Begin at the first line of the records below and, please, give each line again exactly until the line with "Cactus | Figura" is included.

[INFORMATION SUPPLIED — start]

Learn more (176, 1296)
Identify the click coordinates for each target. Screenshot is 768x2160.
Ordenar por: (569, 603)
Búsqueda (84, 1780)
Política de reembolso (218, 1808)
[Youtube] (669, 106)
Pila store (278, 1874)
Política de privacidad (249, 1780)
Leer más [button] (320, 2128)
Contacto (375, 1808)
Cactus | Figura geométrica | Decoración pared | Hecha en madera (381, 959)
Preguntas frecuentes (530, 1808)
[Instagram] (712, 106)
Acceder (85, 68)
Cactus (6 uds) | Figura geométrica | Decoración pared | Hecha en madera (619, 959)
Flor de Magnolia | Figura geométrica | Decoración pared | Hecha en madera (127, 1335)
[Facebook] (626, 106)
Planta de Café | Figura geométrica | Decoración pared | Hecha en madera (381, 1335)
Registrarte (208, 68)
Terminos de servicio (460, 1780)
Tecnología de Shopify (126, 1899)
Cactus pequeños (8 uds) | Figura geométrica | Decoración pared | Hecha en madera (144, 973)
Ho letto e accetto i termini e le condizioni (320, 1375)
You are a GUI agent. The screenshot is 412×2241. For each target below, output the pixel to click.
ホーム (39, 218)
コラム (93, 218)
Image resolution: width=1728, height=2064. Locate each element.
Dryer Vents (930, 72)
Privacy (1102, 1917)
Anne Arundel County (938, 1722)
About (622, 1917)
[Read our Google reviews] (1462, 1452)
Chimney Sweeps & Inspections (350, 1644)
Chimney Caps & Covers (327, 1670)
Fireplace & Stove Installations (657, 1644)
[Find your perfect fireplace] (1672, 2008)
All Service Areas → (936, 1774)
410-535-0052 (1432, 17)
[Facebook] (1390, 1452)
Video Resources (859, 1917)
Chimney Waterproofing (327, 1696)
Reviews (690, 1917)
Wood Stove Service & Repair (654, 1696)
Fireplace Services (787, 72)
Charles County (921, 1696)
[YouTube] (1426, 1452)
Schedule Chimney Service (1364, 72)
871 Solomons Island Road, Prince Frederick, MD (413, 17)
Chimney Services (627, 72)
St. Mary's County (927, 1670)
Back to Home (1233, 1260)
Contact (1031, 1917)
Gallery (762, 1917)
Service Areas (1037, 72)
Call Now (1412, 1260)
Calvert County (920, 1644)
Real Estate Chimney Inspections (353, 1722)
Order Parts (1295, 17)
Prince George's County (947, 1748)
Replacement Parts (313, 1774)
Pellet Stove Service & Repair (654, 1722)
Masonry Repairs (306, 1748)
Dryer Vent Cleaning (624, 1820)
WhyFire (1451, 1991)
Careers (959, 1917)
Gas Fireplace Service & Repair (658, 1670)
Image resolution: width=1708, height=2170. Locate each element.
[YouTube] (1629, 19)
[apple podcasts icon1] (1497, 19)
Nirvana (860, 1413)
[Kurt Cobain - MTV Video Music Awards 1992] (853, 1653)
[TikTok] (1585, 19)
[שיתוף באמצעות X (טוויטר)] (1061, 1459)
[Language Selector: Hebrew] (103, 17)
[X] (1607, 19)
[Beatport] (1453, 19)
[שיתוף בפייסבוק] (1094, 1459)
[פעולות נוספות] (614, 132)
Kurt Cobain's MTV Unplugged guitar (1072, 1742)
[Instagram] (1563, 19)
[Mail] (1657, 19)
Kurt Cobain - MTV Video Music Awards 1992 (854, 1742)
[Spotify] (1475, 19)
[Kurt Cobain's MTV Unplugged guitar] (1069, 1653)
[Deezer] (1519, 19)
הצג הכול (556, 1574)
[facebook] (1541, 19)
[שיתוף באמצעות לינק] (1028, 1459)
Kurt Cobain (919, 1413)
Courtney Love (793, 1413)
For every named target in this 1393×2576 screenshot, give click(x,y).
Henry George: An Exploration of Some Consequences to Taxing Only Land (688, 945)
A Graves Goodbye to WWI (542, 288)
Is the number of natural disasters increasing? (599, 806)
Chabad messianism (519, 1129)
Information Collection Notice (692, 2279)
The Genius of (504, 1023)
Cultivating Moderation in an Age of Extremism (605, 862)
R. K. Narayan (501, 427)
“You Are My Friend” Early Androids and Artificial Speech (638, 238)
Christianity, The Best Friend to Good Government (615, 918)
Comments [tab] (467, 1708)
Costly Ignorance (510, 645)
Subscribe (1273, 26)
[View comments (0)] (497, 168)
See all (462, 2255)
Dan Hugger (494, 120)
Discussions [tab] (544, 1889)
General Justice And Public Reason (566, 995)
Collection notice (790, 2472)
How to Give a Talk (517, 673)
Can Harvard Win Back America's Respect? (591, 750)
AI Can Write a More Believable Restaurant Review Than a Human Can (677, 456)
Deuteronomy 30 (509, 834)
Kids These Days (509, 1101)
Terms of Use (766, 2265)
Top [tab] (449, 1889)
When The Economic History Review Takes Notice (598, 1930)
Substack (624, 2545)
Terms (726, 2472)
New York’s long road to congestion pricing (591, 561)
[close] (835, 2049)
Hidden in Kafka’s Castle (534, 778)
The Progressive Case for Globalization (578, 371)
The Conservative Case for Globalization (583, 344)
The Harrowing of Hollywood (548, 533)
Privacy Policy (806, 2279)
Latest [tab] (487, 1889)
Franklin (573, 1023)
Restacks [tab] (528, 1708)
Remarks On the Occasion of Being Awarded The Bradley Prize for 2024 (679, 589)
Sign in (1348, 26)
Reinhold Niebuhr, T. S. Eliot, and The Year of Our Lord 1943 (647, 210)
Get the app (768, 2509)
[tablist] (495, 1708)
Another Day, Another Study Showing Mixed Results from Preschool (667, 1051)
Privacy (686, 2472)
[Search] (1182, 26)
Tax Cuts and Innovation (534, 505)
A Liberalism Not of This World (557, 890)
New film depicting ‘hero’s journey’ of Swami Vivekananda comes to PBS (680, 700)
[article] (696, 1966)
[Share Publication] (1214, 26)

[INFORMATION SUPPLIED — finish]

## REPLY TO THE TASK
Learn more (176, 1296)
Identify the click coordinates for each target. Screenshot is 768x2160.
Ordenar por: (569, 603)
Búsqueda (84, 1780)
Política de reembolso (218, 1808)
[Youtube] (669, 106)
Pila store (278, 1874)
Política de privacidad (249, 1780)
Leer más [button] (320, 2128)
Contacto (375, 1808)
Cactus | Figura geométrica | Decoración pared | Hecha en madera (381, 959)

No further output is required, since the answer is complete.